Baker is just the sixth woman honoured at the Pantheon, the final resting place of France’s most revered luminaries.

A coffin carrying soils from the US, France and Monaco — places where Baker made her mark — were to be deposited inside the domed monument overlooking the Left Bank of Paris. Her body will stay in Monaco, at the request of her family.

"World-renowned music hall artist, committed to the Resistance, tireless anti-racist activist, she was involved in all the fights that bring together citizens of goodwill, in France and around the world," the Elysée said in a statement announcing the decision.

"For all these reasons, as she embodies the French spirit, Joséphine Baker, who died in 1975, today deserves the recognition of the homeland."

Born in St Louis, Missouri, in 1906, Baker had a difficult upbringing in the United States marked by poverty and racial segregation.

She eventually became a performer in New York before travelling to France in 1925 to join a musical show at the Folies-Bergère theatre in Paris.

AP Photo, FILE
Charlie Chaplin congratulates entertainer Josephine Baker after her performance at the charity gala "Le Bal des Petits Lits Blancs," at the Moulin Rouge in Paris, 1953.AP Photo, FILE

She went on to become a huge success in France with performances that accentuated many African stereotypes of the colonial time. She famously wore a banana skirt and became an icon of the city's Jazz Age.

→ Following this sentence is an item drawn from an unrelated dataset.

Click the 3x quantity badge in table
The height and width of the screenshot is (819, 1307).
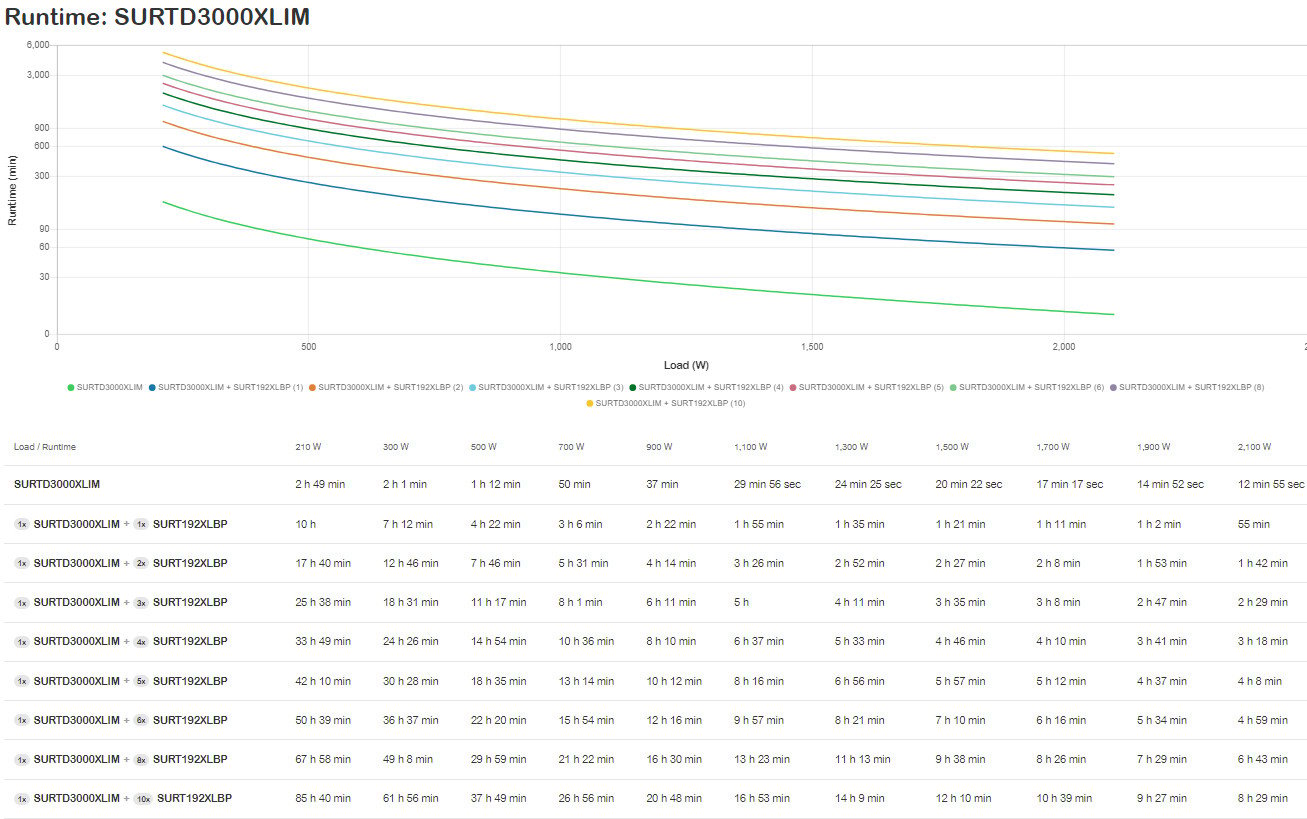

"I became famous first in France in the twenties. I just couldn't stand America and I was one of the first coloured Americans to move to Paris," Baker told the Guardian in a 1974 interview.

Her marriage in 1937 to Jean Lion is what eventually led to her becoming a French citizen.

At the beginning of World War II, she used social events to gather counter-intelligence information and in 1940 refused to sing for Germans in occupied Paris, according to archival records from France's military.

Towards the end of the war, she performed for the French army while continuing her intelligence work for Charles de Gaulle's staff.

In 1945, she went to Germany to sing with prisoners and deportees who were released.

She received France's highest distinction, the Legion of Honour as well as a military decoration in a ceremony in 1961.

In the later years of her life, she was a vocal anti-racism activist, who spoke at the 1963 March on Washington where Dr Martin Luther King gave his famous "I have a dream" speech.

Baker adopted 12 children from all over the world as part of a "Rainbow tribe", living in a castle in the southwest of France.

Towards the end of her life, she went into heavy debt and was eventually helped by Princess Grace of Monaco. She started her performing career again in 1974 just before her death aged 68 due to a cerebral haemorrhage.